Маша уставилась на него, разинув рот.

— Я знаю, — сказал Роман и отвернулся, чтоб скрыть гримассу боли. Он не хотел, чтоб сейчас видели его лицо.

Но Маша стала заглядывать, навалилась на него, засопела, подозревая в нем плач. И он смешно откинул голову и выпятил губу. Маша засмеялась.

— Ты похож на артиста, — сказала Маша. — Я его люблю.

— Кто такой? — насторожился Роман.

— В телевизоре, — сказала Маша. — Песни поет.
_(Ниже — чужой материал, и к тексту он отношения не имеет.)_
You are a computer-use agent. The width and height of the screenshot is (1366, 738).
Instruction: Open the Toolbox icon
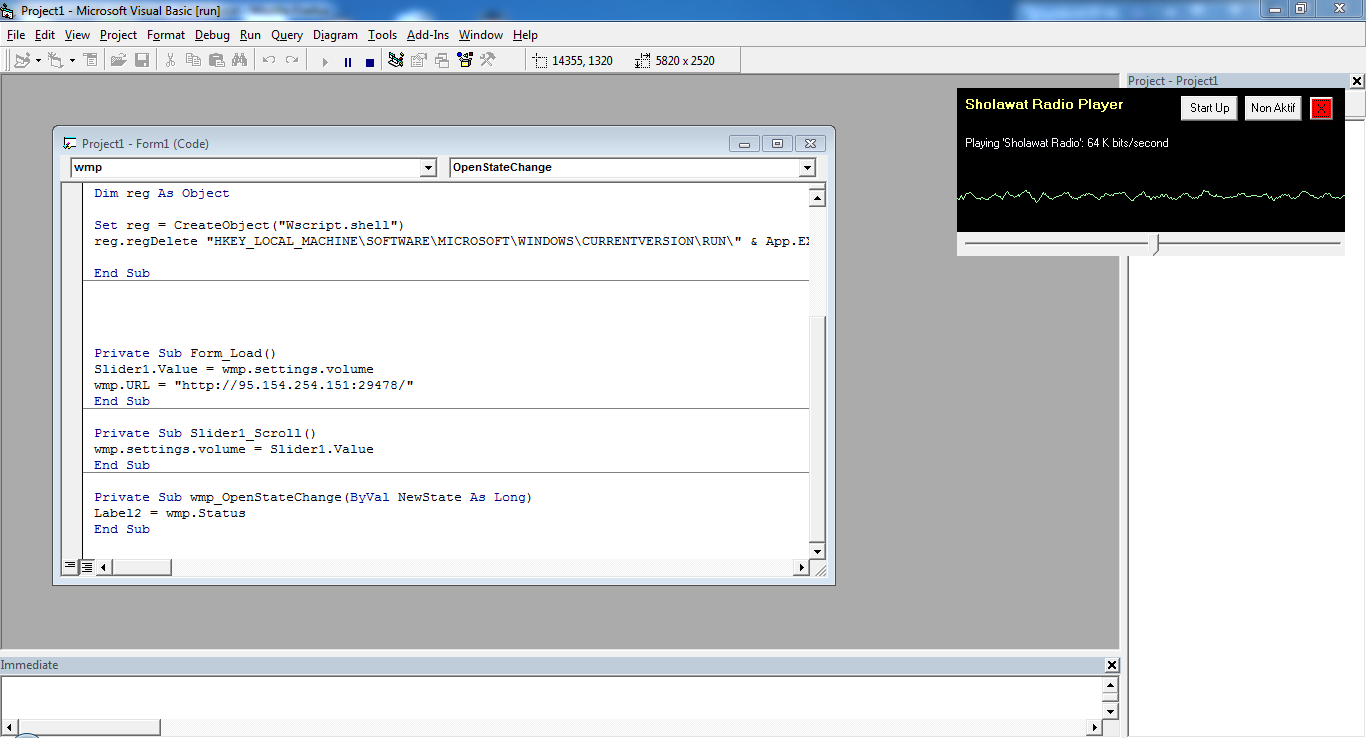tap(489, 60)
Красивенький.

Роман задумался.

— Не люби артиста, Маша, — сказал Роман.

— Почему? — надулась Маша.

— Надо любить одного меня, — сказал Роман.

— Почему? — пристала она.

— Я не знаю, — сказал Роман и сверкнул глазами.
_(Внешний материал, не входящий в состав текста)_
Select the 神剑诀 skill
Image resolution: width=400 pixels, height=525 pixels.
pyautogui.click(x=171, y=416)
— Сам не знаешь, — сказала Маша, — так не говори.

— Я не знаю! — упрямо повторил Роман. — Я его тоже укушу.

— Как? — удивилась Маша. — Он в телевизоре.

— Я сломаю телевизор, — сказал Роман. — Я его достану и выбью ему глаза.
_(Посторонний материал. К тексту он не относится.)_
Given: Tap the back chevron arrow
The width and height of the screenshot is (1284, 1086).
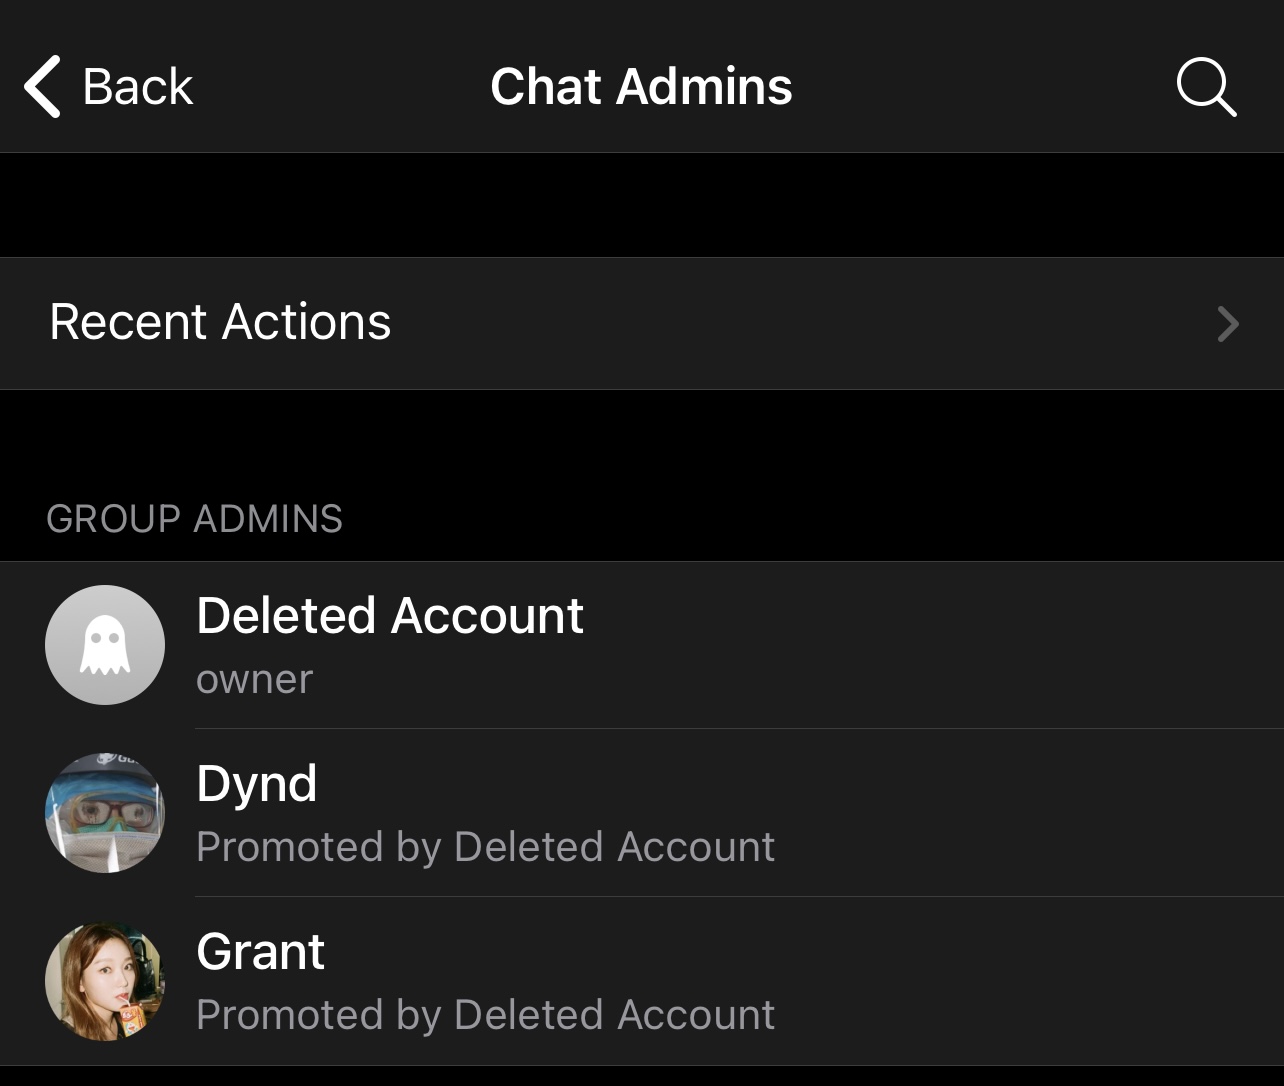Looking at the screenshot, I should [43, 87].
— Не надо, — сказала Маша. — Я не люблю его. Он противно поет.

— Маша, — сказал Роман. — Маша, как же я люблю тебя.

И Маша важно кивнула ему и затуманилась тайной мыслью.

— Что? — тревожно спросил Роман. — Маша, говори!

— Ты бабушке расскажешь, — забоялась Маша.

— Нет, — твердо сказал Роман. — Ты знаешь, бессовестная!

— Ладно, — сказала Маша и наклонилась к нему совсем близко. — Знаешь, Ромка, — сказала Маша шепотом, и их волосы спутались, и лица стали совсем близко, и глаза впились в глаза, выплескивая тайну. — Ромка, к нам приходит человек.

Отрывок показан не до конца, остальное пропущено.